* **Page extract**:

** Start **

From aa6bc3bfdaa006df726a7ba34a12d500e6792adc Mon Sep 17 00:00:00 2001
From: James Willis <james.s.willis@durham.ac.uk>
Date: Tue, 13 Dec 2016 10:57:40 +0000
Subject: [PATCH] Replaced all calls to VEC_RECIPROCAL and VEC_RECIPROCAL_SQRT
 with vec_reciprocal and vec_reciprocal_sqrt.

---
 src/hydro/Gadget2/hydro_iact.h | 35 +++++++++++++---------------------
 src/runner_doiact_vec.c        |  6 +++---
 2 files changed, 16 insertions(+), 25 deletions(-)

** End **

* **Given problem 1**:
Answer these from the patch header, giving each on its own line:
(a) Who is named as the sender of the patch?
(b) How many files does the summary say were changed?
(c) How many lines changed in src/runner_doiact_vec.c?
* **Given problem 2**: Using the patch header, explain in one to three sentences what change the subject line describes and which source files the summary lists as affected.
* **Given problem 3**: Copy the part of the patch header starting at "From aa6bc3bfdaa006df726a7ba34a12d500e6792adc Mon" and ending at "insertions(+), 25 deletions(-)".
The records play no part in the work on this patch header.

* **Raw data**:
** Start **

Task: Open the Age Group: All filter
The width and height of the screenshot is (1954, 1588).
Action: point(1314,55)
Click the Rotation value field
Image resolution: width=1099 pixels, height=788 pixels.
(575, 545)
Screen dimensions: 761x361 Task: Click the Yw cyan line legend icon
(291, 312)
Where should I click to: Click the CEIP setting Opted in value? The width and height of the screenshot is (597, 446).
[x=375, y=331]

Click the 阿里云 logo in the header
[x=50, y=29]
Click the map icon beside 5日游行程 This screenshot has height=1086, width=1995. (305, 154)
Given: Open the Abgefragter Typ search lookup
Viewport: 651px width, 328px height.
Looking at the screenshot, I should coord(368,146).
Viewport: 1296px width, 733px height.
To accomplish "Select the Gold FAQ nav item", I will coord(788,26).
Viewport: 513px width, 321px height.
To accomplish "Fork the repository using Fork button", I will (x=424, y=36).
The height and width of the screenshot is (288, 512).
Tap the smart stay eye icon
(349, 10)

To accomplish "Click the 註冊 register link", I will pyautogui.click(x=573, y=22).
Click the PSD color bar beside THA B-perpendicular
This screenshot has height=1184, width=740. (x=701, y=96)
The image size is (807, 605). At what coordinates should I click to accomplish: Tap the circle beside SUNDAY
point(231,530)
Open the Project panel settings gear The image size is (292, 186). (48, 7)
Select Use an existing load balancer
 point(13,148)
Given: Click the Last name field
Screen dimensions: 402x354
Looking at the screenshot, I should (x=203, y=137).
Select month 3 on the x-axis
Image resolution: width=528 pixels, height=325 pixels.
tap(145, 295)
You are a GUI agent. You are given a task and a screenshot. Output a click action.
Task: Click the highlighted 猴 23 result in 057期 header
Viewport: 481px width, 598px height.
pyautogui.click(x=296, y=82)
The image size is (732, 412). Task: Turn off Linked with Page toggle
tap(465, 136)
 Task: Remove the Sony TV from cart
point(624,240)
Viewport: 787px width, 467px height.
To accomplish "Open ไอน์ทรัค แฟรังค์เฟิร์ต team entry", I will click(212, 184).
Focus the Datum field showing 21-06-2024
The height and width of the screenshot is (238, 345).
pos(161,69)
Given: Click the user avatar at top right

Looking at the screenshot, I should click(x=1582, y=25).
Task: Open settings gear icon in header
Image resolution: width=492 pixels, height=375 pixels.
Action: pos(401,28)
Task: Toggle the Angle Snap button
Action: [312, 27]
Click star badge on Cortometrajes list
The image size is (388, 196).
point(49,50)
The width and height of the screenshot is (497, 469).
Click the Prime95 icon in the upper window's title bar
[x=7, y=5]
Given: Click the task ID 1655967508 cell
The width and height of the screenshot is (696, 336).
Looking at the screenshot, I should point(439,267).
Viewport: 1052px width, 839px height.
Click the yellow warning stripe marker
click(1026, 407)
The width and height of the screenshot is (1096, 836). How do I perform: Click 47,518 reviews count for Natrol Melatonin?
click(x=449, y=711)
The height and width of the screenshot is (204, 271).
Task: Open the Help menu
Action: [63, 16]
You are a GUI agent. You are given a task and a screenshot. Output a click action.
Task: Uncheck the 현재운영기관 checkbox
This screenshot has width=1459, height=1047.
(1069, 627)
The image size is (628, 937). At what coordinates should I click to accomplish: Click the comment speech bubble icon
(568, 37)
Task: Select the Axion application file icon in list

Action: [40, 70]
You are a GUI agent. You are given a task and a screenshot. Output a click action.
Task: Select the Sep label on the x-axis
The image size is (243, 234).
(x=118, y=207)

** End **

* **Exercise output 1**:
(a) James Willis
(b) 2
(c) 6

* **Exercise output 2**: The subject line says that all calls to VEC_RECIPROCAL and VEC_RECIPROCAL_SQRT were replaced with vec_reciprocal and vec_reciprocal_sqrt. The summary lists two affected files: src/hydro/Gadget2/hydro_iact.h and src/runner_doiact_vec.c.

* **Exercise output 3**:
From aa6bc3bfdaa006df726a7ba34a12d500e6792adc Mon Sep 17 00:00:00 2001
From: James Willis <james.s.willis@durham.ac.uk>
Date: Tue, 13 Dec 2016 10:57:40 +0000
Subject: [PATCH] Replaced all calls to VEC_RECIPROCAL and VEC_RECIPROCAL_SQRT
 with vec_reciprocal and vec_reciprocal_sqrt.

---
 src/hydro/Gadget2/hydro_iact.h | 35 +++++++++++++---------------------
 src/runner_doiact_vec.c        |  6 +++---
 2 files changed, 16 insertions(+), 25 deletions(-)